#### About this task
Here are some records; copy every line that holds the word "title".

#### Collected data entries
##############################

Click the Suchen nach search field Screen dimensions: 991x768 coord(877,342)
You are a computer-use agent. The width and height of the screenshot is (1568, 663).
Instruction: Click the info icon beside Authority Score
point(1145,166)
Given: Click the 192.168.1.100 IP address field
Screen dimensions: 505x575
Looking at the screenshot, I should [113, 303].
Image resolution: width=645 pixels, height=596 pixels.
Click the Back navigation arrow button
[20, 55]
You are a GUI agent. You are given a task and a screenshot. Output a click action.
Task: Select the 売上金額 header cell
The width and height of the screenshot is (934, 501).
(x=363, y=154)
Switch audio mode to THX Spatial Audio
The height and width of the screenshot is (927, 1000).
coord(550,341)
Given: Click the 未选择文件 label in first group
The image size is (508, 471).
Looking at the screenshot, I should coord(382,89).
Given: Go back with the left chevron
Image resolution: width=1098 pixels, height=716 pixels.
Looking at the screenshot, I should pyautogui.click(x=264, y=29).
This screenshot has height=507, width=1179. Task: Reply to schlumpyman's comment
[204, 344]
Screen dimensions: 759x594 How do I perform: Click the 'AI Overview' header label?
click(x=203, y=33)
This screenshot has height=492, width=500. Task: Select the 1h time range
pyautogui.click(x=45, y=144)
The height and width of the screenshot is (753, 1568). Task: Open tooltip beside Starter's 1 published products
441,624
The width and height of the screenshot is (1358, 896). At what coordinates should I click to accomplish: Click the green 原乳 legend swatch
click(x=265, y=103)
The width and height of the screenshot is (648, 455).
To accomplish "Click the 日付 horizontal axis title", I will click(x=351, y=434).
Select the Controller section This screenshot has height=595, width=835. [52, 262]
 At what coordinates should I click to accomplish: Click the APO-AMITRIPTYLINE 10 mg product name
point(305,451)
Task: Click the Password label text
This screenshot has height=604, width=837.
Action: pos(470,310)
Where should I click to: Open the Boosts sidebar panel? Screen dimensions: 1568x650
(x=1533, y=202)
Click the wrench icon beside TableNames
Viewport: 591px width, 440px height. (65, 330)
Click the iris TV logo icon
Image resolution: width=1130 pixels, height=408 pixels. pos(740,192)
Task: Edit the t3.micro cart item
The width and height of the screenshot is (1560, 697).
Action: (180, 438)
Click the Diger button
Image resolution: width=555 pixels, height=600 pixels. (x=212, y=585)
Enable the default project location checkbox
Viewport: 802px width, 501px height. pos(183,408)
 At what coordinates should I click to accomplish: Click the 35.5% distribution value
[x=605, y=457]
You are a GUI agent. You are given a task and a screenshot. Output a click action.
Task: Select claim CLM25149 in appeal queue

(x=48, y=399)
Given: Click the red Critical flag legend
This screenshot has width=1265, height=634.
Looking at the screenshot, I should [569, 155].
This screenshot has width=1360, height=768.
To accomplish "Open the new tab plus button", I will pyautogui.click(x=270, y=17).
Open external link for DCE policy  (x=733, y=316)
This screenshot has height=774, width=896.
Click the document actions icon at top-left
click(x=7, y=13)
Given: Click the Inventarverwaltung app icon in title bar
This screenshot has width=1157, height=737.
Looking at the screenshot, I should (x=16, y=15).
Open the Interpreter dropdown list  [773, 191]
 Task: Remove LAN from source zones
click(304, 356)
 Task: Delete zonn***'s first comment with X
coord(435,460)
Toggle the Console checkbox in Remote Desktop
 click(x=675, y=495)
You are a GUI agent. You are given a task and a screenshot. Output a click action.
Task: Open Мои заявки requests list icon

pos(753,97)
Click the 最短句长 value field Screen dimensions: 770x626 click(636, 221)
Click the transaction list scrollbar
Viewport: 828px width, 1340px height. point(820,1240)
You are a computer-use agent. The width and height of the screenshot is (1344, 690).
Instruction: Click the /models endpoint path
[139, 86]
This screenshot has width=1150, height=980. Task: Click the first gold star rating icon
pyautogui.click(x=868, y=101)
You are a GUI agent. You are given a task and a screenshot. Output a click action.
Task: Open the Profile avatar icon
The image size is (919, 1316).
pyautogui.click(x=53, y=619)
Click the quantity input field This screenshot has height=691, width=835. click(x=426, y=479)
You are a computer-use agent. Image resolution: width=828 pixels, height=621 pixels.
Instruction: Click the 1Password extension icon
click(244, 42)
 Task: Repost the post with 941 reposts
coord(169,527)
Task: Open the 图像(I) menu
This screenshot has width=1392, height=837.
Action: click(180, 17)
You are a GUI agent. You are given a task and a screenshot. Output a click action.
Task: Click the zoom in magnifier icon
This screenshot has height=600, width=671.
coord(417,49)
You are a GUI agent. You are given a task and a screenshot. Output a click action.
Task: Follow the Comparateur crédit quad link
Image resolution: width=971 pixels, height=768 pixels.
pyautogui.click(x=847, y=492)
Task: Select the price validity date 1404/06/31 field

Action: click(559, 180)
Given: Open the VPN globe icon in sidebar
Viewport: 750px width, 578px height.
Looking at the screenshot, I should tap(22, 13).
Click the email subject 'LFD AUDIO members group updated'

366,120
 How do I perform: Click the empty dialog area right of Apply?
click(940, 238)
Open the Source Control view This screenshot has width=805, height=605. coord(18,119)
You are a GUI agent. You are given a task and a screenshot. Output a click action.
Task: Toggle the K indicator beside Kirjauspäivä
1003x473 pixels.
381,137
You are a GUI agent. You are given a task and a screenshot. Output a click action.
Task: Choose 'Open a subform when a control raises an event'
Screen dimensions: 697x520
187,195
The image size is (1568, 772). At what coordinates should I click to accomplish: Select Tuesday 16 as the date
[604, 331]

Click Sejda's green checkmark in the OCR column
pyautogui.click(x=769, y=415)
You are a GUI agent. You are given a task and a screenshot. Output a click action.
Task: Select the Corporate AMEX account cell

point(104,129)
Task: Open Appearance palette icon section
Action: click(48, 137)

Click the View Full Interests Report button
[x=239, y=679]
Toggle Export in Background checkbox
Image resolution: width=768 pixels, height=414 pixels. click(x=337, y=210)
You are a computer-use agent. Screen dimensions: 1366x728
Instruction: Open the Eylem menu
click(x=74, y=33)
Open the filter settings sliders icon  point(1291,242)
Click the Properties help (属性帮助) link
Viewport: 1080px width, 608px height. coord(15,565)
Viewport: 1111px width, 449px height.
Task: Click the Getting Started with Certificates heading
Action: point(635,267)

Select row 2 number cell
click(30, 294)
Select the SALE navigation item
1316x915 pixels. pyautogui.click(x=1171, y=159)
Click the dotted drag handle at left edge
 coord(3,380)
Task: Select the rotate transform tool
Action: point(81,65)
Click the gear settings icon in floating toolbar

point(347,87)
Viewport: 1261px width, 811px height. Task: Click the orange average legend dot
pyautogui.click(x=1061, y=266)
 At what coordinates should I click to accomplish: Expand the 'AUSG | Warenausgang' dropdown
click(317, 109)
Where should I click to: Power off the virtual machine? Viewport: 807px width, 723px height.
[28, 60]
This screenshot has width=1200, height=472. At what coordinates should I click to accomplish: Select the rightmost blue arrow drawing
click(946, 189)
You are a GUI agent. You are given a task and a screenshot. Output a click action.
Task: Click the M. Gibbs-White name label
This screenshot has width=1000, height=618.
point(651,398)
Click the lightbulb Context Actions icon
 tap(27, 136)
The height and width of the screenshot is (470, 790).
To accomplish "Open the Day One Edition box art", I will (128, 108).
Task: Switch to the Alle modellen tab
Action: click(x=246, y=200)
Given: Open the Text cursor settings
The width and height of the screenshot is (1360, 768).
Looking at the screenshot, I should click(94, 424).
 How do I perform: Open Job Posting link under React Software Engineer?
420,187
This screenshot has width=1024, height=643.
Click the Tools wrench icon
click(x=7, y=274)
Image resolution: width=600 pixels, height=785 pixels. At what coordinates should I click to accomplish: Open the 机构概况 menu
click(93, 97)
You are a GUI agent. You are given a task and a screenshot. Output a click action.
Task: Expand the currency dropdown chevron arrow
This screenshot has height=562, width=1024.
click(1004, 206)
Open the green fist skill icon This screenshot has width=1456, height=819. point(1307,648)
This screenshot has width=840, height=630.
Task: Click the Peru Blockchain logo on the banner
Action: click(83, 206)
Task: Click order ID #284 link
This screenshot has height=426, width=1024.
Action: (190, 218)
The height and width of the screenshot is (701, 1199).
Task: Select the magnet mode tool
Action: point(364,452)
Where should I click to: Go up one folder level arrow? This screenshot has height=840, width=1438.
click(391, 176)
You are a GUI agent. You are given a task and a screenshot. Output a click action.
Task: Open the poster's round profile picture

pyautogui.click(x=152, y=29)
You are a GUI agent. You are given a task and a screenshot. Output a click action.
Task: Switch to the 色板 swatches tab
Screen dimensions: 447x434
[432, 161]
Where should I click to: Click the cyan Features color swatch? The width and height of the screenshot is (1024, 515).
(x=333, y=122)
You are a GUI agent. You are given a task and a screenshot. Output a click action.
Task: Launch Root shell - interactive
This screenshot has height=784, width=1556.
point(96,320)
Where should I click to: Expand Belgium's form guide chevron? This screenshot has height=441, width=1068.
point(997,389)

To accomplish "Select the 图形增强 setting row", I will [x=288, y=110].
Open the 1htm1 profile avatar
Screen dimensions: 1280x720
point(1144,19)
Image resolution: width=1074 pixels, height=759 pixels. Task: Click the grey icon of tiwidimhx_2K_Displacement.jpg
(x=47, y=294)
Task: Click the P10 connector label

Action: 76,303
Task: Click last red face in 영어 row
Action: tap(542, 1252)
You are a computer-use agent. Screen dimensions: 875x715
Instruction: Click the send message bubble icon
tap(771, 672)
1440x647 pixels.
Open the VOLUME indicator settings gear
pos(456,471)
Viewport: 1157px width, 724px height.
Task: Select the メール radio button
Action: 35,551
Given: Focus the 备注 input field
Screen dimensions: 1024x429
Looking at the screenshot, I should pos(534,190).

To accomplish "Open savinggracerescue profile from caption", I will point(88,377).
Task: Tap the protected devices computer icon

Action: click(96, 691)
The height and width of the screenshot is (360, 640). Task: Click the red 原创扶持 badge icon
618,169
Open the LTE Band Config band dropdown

##############################

#### Answer to the problem
To accomplish "Click the 日付 horizontal axis title", I will click(x=351, y=434).
Given: Click the Inventarverwaltung app icon in title bar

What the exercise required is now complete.